Image from: xkcd.
In our search for a privacy guarantee that is both measurable and meaningful to the general public, we’ve traveled a long way in and out of the nuances of PINQ and differential privacy: A relatively new, quantitative approach to protecting privacy. Here’s a short summary of where we’ve been followed by a proposal built around the notion of statistical significance for where we might want to go.
The “Differential Privacy” Privacy Guarantee
Differential privacy guarantees that no matter what questions are asked and how answers to those questions are crossed with outside data, your individual record will remain “almost indiscernible” in a data set protected by differential privacy. (The corollary to that is that the impact of your individual record on the answers given out by differential privacy will be “negligeable.”)
For a “quantitative” approach to protecting privacy, the differential privacy guarantee is remarkably NOT quantitative.
So I began by proposing the idea that the probability of a single record being present in a data set should equal the probability of that single record not being present in that data set (50/50).
I introduced the idea of worst-case scenario where a nosy neighbor asks a pointed question that essentially reduces to a “Yes or no? Is my neighbor in this data set?” sort of question and I proposed that the nosy neighbor should get an equivocal (50/50) answer: “Maybe yes, but then again, (equally) maybe no.”
(In other words, “almost indiscernible” is hard to quantify. But completely indiscernible is easy to quantify.)
We took this 50/50 definition and tried to bring it to bear on the reality of how differential privacy applies noise to “real answers” to produce identity-obfuscating “noisy aswers.”
I quickly discovered that no matter what, differential privacy’s noisy answers always imply that one answer is more likely than another.
My latest post was a last gasp explaining why there really is no way to deliver on the completely invisible, completely non-discernible 50/50 privacy guarantee (even if we abandoned Laplace).
(But I haven’t given up on quantifying the privacy guarantee.)
Now we’re looking at statistical significance as a way to draw a quantitative boundary around a differential privacy guarantee.
Below is a proposal that we’re looking for feedback on. We’re also curious to know if anyone else tried to come up with a way to quantify the differential privacy guarantee?
What is Statistical Significance? Is it appropriate for our privacy guarantee?
In statistics, a result is called statistically significant if it is unlikely to have occurred by chance. Applied to our privacy guarantee, you might ask the question this way: When you get an answer about a protected data set, are the implications of that “differentially private” answer (as in implications about what the “real answer” might be) significant or are they simply the product of chance?

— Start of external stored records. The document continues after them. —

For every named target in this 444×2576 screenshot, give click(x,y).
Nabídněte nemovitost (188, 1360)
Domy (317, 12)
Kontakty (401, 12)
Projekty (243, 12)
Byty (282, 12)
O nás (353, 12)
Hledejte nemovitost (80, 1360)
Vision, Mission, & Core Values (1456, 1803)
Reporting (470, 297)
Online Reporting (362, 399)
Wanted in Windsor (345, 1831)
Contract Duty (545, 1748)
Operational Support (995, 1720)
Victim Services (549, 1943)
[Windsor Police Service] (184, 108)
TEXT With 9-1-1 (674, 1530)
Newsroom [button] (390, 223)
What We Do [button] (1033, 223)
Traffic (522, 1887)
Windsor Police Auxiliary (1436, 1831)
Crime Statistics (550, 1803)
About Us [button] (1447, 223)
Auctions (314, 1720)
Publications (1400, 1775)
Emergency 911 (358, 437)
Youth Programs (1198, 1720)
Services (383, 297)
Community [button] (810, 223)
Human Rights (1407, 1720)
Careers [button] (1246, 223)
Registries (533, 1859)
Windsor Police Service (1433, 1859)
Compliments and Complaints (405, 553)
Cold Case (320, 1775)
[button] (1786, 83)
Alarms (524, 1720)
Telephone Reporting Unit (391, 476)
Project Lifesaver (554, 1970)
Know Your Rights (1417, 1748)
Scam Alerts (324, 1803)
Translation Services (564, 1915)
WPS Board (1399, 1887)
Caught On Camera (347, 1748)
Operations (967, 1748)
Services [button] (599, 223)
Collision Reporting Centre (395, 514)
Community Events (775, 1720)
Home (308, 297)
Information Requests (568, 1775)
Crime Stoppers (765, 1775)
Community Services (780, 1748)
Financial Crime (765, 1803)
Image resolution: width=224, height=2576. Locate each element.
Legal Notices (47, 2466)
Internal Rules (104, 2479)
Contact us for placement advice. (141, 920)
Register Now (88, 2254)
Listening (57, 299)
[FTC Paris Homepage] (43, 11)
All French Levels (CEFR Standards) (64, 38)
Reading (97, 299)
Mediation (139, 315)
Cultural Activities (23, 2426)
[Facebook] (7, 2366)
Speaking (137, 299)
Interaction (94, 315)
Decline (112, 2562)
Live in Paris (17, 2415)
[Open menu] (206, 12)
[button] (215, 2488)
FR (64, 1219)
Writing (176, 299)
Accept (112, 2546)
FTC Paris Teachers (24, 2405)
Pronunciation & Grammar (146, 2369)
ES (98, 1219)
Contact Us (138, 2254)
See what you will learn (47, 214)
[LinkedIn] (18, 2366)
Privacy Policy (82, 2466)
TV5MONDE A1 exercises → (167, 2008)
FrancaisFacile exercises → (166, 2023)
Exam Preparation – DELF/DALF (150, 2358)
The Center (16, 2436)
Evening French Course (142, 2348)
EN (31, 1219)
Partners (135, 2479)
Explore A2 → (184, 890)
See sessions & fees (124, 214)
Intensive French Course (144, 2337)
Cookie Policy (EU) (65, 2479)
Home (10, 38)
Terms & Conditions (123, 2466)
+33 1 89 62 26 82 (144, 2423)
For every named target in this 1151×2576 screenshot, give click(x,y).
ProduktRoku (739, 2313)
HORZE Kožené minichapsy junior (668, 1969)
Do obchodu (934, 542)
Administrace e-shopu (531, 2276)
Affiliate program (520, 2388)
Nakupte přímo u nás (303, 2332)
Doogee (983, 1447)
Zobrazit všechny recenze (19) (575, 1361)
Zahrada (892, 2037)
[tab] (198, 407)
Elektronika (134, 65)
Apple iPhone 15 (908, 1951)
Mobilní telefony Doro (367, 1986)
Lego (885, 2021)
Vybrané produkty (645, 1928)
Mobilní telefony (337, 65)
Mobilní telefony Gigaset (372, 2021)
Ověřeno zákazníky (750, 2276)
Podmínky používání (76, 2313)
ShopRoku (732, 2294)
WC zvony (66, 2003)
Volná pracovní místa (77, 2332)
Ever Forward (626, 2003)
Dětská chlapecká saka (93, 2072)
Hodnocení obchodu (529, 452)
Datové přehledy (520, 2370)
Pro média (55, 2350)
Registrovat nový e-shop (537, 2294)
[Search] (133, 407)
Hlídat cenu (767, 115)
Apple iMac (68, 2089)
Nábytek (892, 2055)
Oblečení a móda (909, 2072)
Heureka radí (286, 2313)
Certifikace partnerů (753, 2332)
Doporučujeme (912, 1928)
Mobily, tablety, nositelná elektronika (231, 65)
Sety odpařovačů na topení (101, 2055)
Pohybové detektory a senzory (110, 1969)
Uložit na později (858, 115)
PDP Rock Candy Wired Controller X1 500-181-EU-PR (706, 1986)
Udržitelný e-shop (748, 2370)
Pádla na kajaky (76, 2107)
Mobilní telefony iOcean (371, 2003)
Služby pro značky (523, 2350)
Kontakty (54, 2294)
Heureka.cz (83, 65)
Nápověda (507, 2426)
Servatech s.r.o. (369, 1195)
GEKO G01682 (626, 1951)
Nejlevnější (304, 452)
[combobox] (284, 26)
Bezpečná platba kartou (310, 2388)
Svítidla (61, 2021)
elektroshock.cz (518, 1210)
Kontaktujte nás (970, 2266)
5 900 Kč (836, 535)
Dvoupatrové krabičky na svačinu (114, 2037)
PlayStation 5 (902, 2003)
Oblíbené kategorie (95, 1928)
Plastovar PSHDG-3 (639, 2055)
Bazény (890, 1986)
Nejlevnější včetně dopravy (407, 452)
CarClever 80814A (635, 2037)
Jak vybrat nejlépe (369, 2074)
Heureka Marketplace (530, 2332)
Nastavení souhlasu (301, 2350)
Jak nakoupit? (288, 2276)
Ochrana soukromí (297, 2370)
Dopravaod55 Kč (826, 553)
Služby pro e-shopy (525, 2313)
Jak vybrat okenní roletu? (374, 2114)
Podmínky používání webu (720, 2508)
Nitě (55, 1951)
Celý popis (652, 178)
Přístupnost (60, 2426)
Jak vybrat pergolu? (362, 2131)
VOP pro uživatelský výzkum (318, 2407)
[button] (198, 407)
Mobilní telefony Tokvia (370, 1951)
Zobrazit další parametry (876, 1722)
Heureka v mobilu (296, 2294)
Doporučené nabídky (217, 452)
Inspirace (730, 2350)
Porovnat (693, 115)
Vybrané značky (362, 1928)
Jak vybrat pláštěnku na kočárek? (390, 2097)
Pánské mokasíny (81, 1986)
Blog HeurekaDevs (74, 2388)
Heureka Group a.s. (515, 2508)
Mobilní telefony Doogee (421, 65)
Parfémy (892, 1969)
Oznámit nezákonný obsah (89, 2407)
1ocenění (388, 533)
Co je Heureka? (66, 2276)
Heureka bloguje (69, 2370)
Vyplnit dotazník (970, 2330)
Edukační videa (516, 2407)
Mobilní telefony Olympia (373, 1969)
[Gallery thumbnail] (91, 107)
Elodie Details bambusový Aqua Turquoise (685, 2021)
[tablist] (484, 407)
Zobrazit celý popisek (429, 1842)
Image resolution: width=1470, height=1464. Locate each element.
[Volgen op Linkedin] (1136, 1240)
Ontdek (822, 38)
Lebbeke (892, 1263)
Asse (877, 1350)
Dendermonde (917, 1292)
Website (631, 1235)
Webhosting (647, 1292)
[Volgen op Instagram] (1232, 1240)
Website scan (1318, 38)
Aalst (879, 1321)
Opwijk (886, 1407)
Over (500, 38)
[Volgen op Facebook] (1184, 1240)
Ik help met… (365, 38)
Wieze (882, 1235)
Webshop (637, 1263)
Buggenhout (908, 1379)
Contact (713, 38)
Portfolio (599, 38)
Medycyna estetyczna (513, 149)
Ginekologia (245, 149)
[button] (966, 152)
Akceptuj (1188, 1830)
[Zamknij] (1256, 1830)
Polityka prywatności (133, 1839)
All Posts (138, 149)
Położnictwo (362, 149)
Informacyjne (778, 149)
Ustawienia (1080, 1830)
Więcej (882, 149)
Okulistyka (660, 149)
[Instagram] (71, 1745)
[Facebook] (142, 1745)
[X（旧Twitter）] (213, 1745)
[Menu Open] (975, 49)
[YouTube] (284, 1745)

Is this an appropriate way to define a quantifiable privacy guarantee, we’re not sure.
Thought Experiment: Tossing a Weighted Coin
You have a coin. You know that one side is heavier than the other side. You have only 1 chance to spin the coin and draw a conclusion about which side is heavier.
At what weight distribution split does the result of that 1 coin spin start to be statistically significant?
Well, if you take the “conventional” definition of statistical significance where results start to be statistically significant when you have less than a 5% chance of being wrong, the boundary in our weighted coin example would be 95/5 where 95% of the weight is on one side of the coin and 5% is on the other.
What does this have to do with differential privacy?
Mapped onto differential privacy, the weight distribution split is the moral equivalent of the probability split between two possible “real answers.”
The 1 coin toss is the moral equivalent of being able to ask 1 question of the data set.
With a sample size of 1 question, the probability split between two possible, adjacent “real answers” would need to be at least 95/5 before the result of that 1 question was statistically significant.
That in turn means that at 95/5, the presence or absence of a single individual’s record in a data set won’t have a statistically significant impact on the noisy answer given out through differential privacy.
(Still 95% certainty doesn’t sound very good.)
Postscript Obviously, we don’t want to be a situation where asking just 1 question of a data set brings it to the brink of violating the privacy guarantee. However, thinking in terms of 1 question is helpful way to figure out the “total” amount of privacy risk the system can tolerate. And since the whole point of differential privacy is that it offers a quantitative way to track privacy risk, we can take that “total” amount and divide it by the number of questions we want to be able to dole out per data set and arrive at a per-question risk threshold.